WeChat and Alipay – the Chinese twins
Earlier, we had seen a glimpse of WeChat and how it slowly evolved from being a simple chat tool into a complex super app offering more than 500,000 services and utilities. When WeChat was least expecting, there arose another competitor right within China. It was an effort from the largest e-commerce company in the world. Alibaba had introduced its own wing of payment tools under the name Alipay. Alipay presented people with an option of more than 200,000 mini programs and most of them were in the domain of finance and money. However, augmenting this were programs associated with schooling, entertainment, buying and food delivery.
The different approaches
Although we are looking at two applications that have found a parallel mention when it comes to market dominance of super apps, their approach was totally different. WeChat started as a simple chat platform where people could communicate and they started to use that information and the premise to introduce other applications that will create a complete ecosystem of multiple mini programs. Asparagus on the other hand, was started with a heavy backing from Alibaba. When they started, it was a simple e-commerce website and asparagus provided people with a payment gateway option.
This brings us to 2 schools of conclusions.
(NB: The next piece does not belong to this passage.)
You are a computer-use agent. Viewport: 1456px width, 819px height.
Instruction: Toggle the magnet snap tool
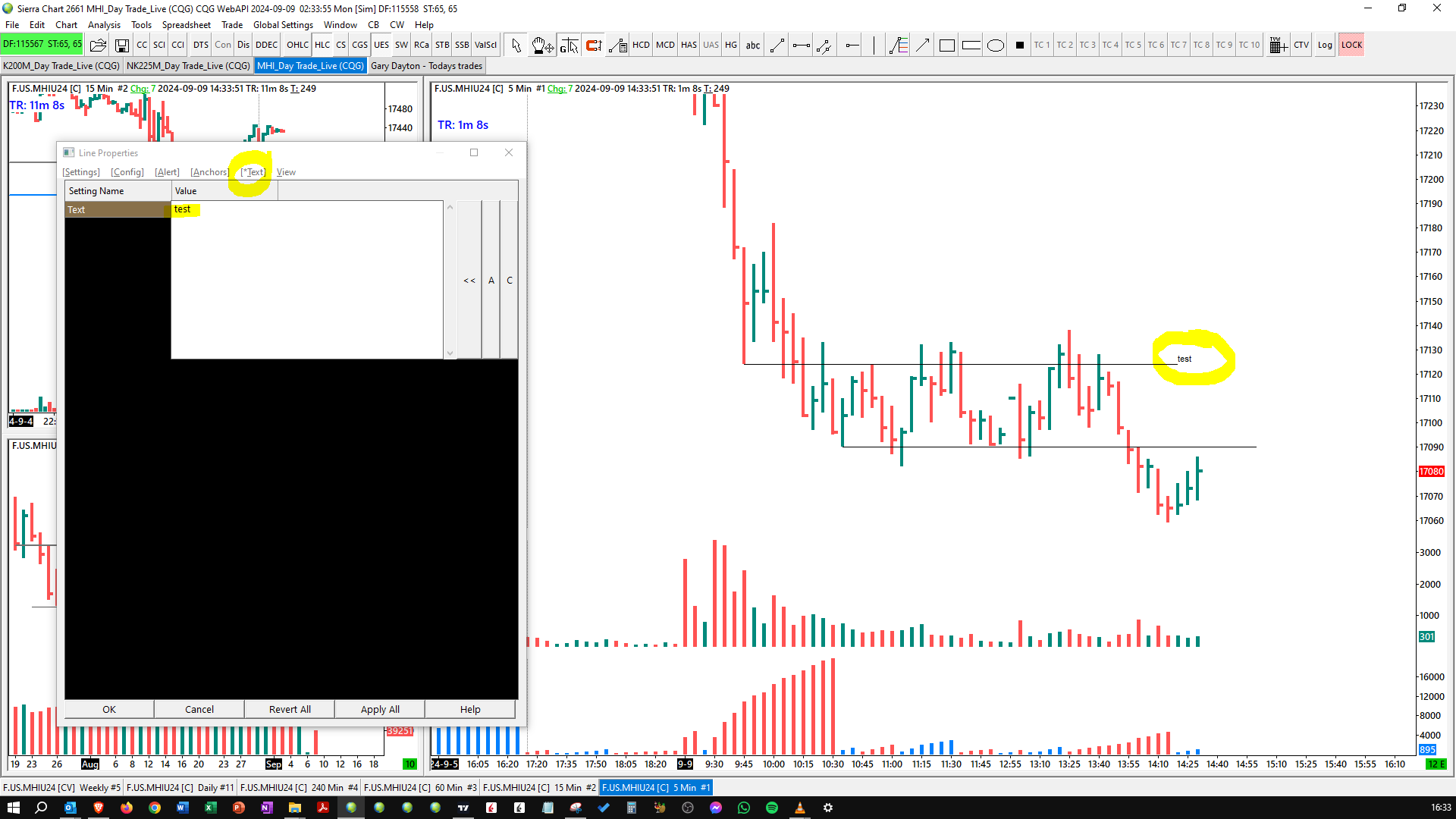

On one hand, the context of conversation is important to profile people into different buckets. At the same time, we will also need to take into consideration the payment profiles and their monetary history. Both these parameters will play a major role in crafting super app ecosystems and it has been followed by quite a lots of players who have never missed out on including payment gateways as a part of their system.
A simple example would be Paytm in India. When it started, it was a simple mobile recharge platform. Today, they offer UPI transactions, ticketing, flight and bus booking, and even an e-commerce engine right within itself.
What about the West?
It has been observed that although a lot of innovations come from the silicon valley in the field of mobile hardware and software, it does not contribute much to super app development. There are a lot of deterrents that keep away the well-known technology giants from exploring this territory. Some of them include the stringent privacy laws and the regulatory requirements.
This however, does not mean that super apps are confined just to China. There are a lot of super apps that have been born and developed outside China. Grab in Singapore which started as a transportation app has no explode in the territory of online payments. It launched its first service GrabPay in 2018 and has also forayed into the territory of food delivery with GrabFood. In the Latin America, there is a new kid Rappi engrossed in digitising the payment and delivery ecosystem in such a crowded market place. Developing a super app requires much more effort and technical expertise.
In all of this, it should not be forgotten that there have been a few attempts – some futile – by silicon valley companies. For example, Uber launched its own food supply and delivery system. It also tried to get into courier delivery and a few other services which miserably failed. Even in India, UberEats has been acquired by its rival Zomato.
There have been cases when technologies have been so fast that the legal system has to catch up with it. While most people might attribute this to cryptocurrency, so perhaps have not been spared from this either. It will take time for the legal system to catch up with the super applications and their regulations, so all the countries can have their own super apps!